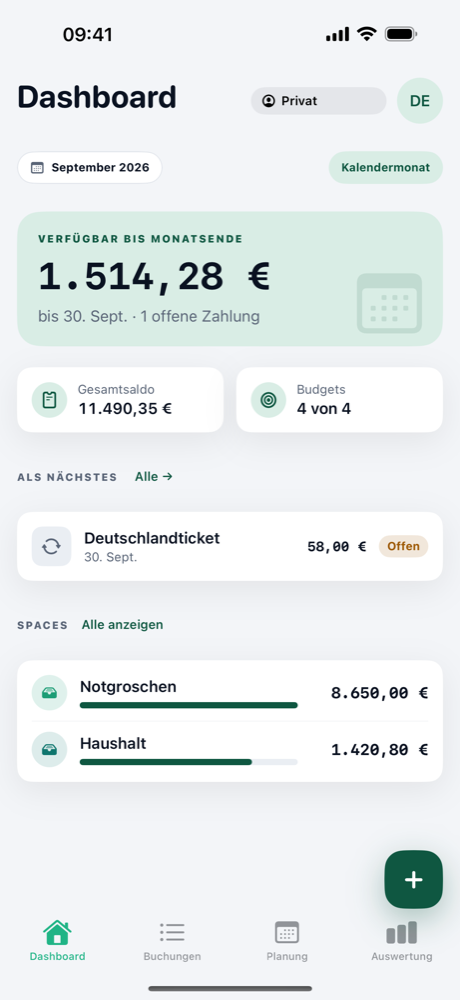This screenshot has height=1000, width=460.
Task: Tap the Haushalt space icon
Action: click(x=49, y=749)
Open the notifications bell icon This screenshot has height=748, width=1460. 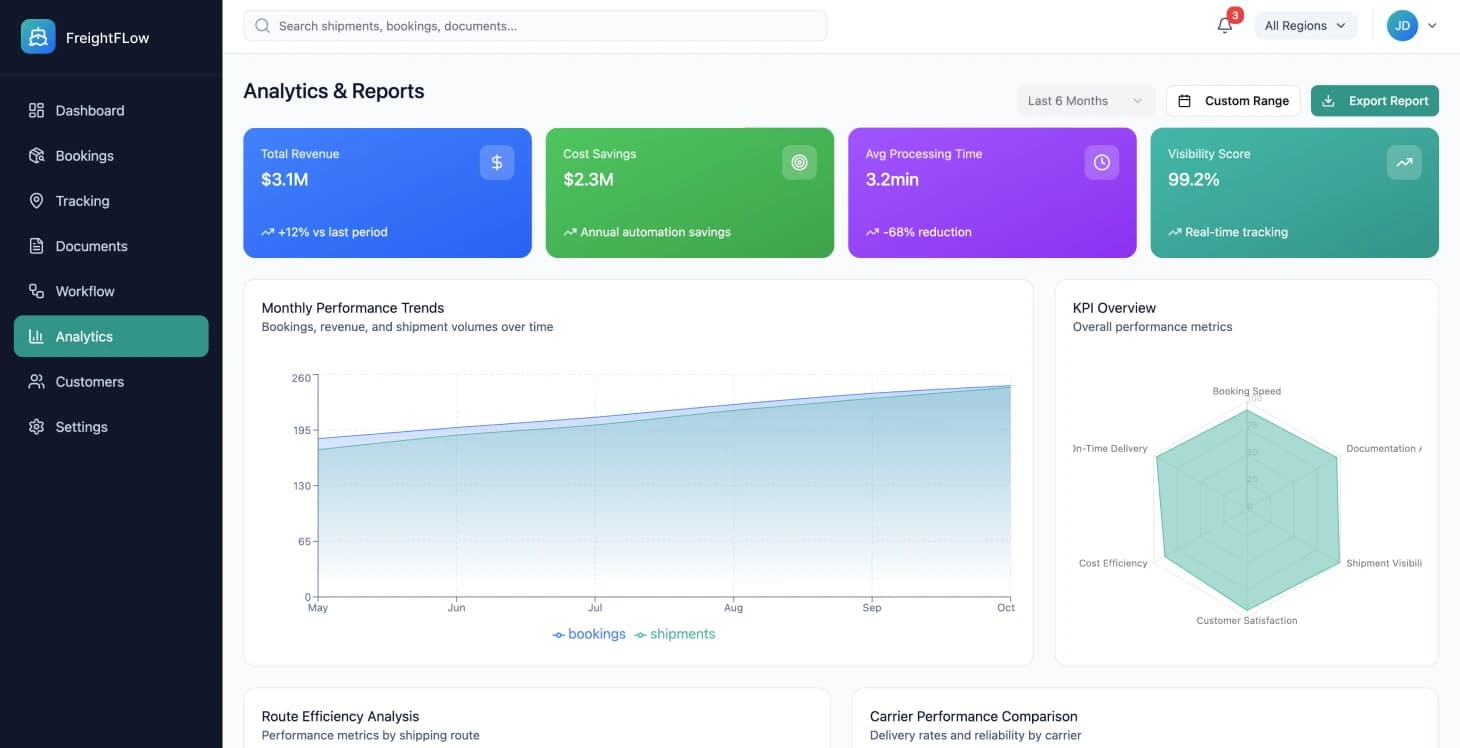[1224, 26]
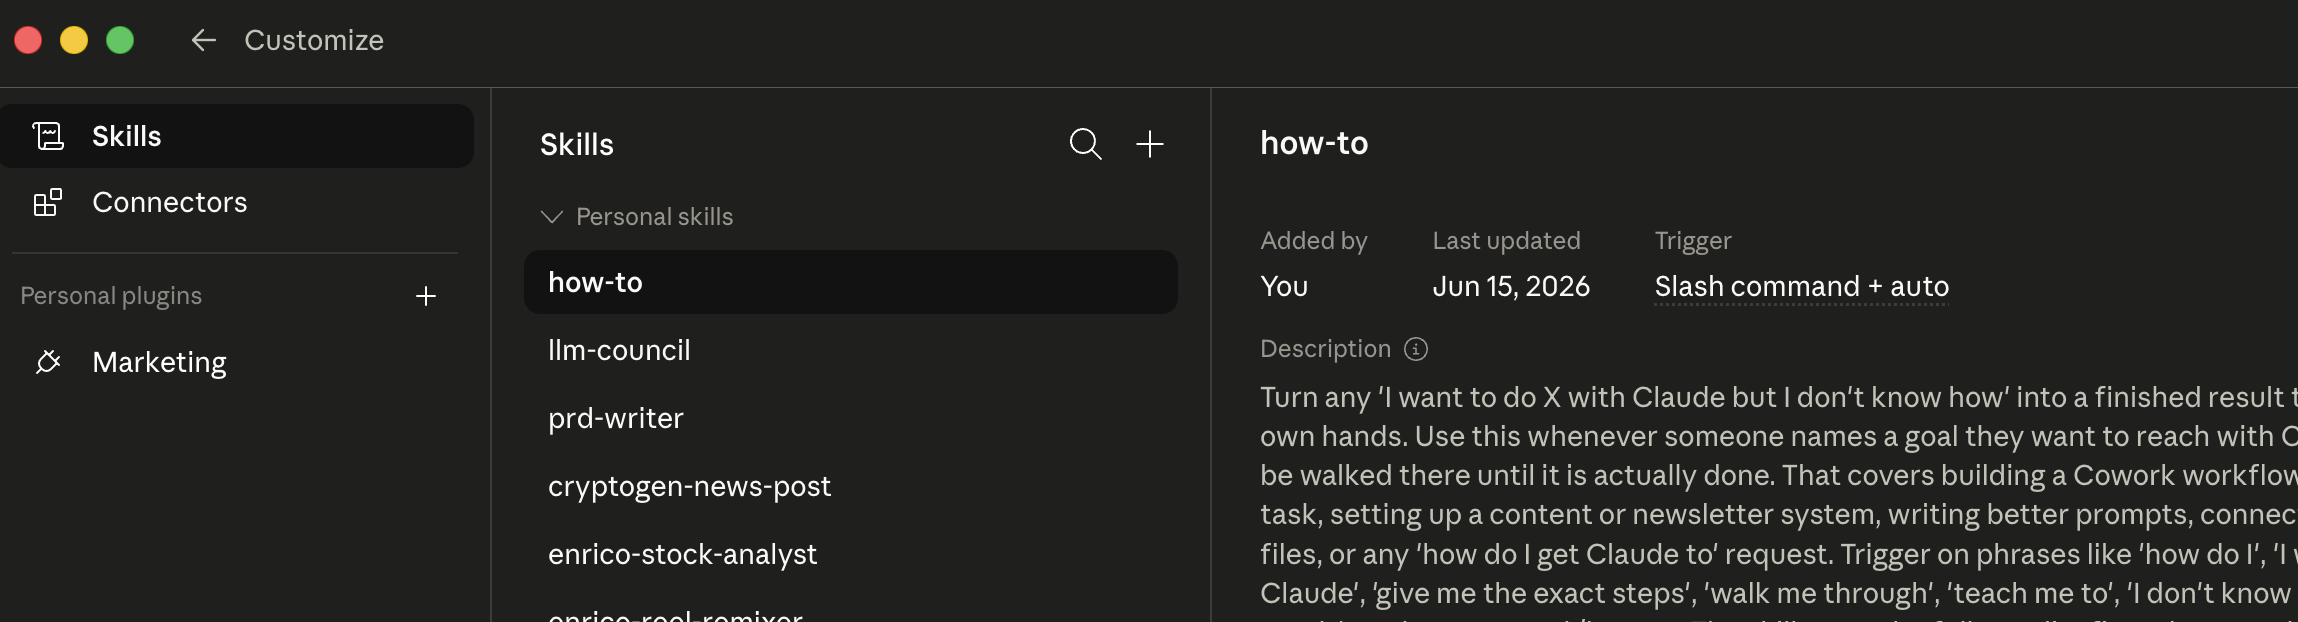Open the Marketing plugin
Screen dimensions: 2298x622
pos(237,361)
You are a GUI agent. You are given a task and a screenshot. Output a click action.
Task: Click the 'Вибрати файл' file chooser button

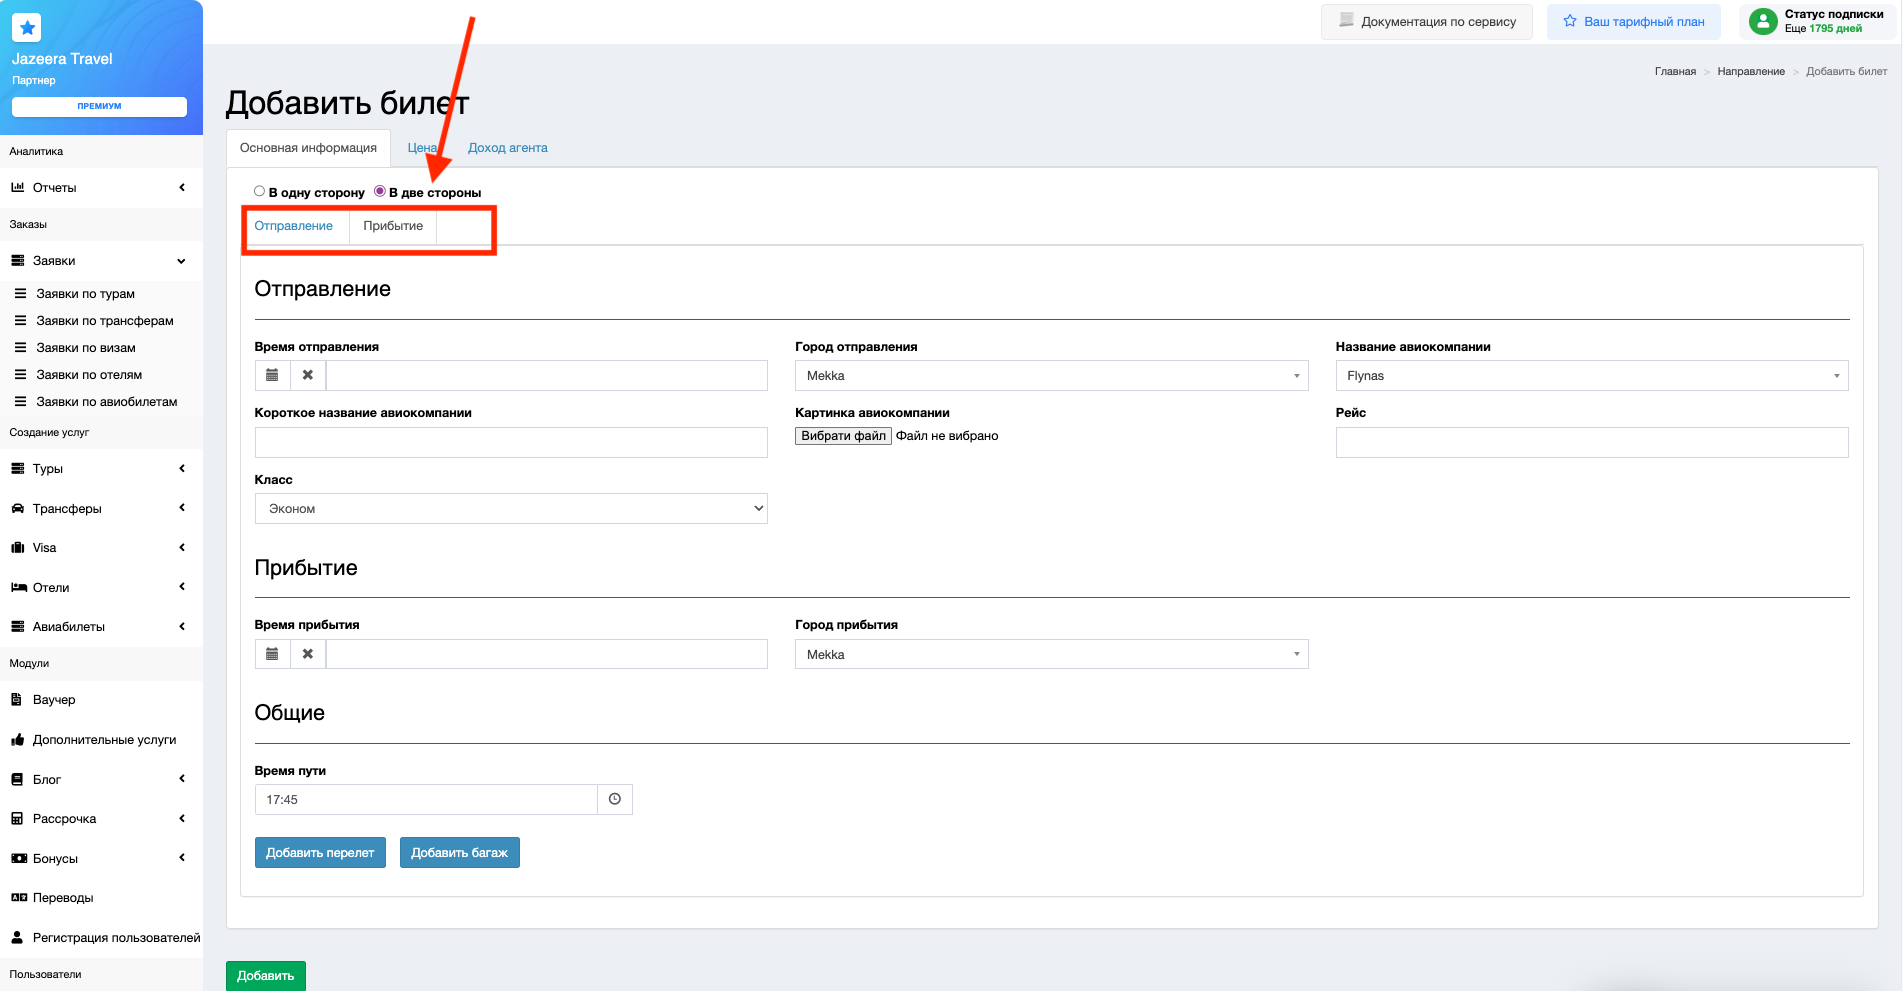click(x=843, y=436)
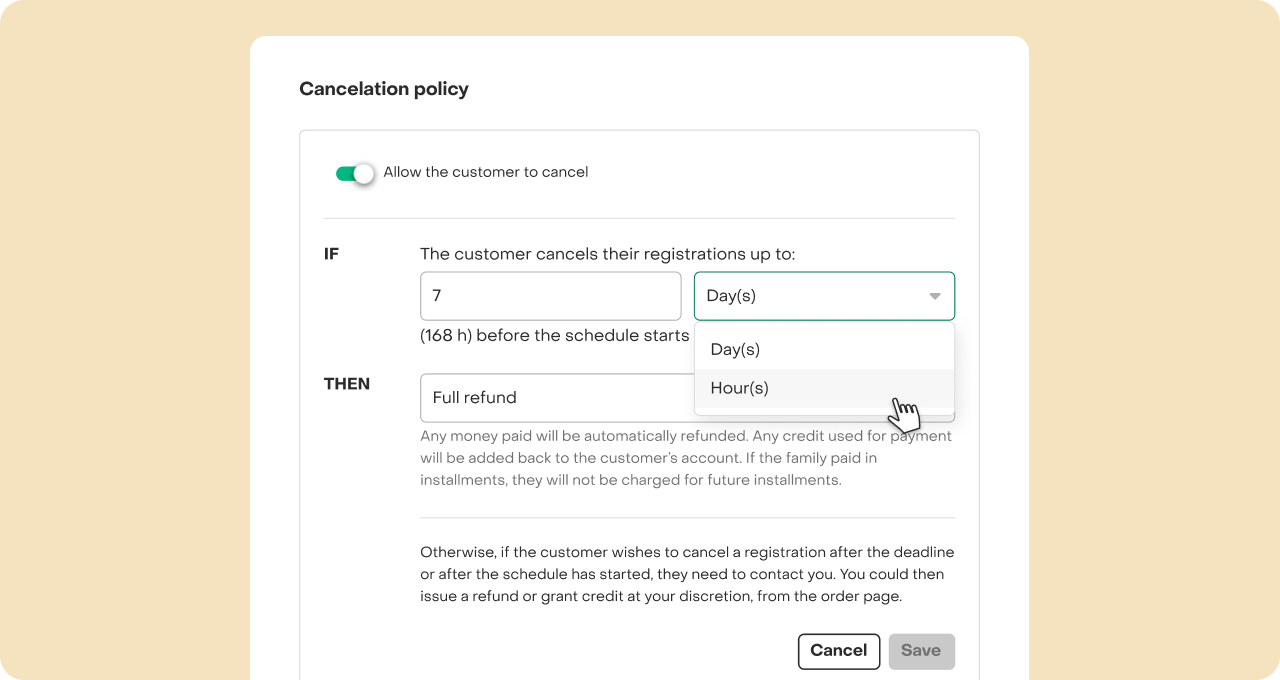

# # # #

- **AIM OF THE EXERCISE**: Only the lines from the one containing "Task: Click the" through the last line of the material are to be restated word for word; no picture is to be included.

- **SOLUTION FOR THIS EXERCISE**:
Task: Click the 'Вибрати файл' file chooser button

click(x=843, y=436)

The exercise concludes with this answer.